Sherborne Museum is an independent, community-run museum located in the centre of Sherborne, Dorset. It is housed in the Abbey Gatehouse, a Grade II listed building situated on Church Lane, a pedestrianised thoroughfare connecting the town's market place with Sherborne Abbey.

The museum is operated as a Charitable Incorporated Organisation and is run by a team of volunteers. In addition to its exhibitions, it also maintains an active outreach and engagement programme, providing handling boxes and activities for schools and delivering reminiscence sessions in local care homes.

Collections reflect the geology, archaeology, natural history, and social and cultural heritage of Sherborne and its surrounding villages.
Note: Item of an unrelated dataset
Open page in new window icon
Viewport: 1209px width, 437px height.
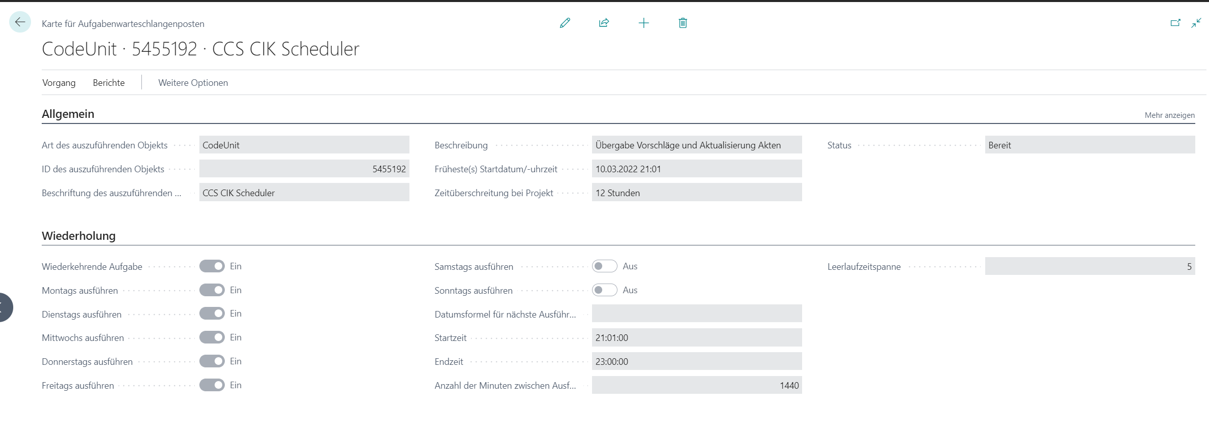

Notable exhibits include an interactive display of the Sherborne Missal, a collection of botanical watercolours, a fully furnished Victorian dolls’ house, and a late fifteenth-century wall painting.

==History==
The idea of establishing a museum in Sherborne was first discussed in the 1950s among members of the Sherborne Historical Society, with the main impetus coming from local historian and author Reverend Joseph Fowler (1872–1958), whose long-standing interest in recording the town’s history helped to shape early proposals.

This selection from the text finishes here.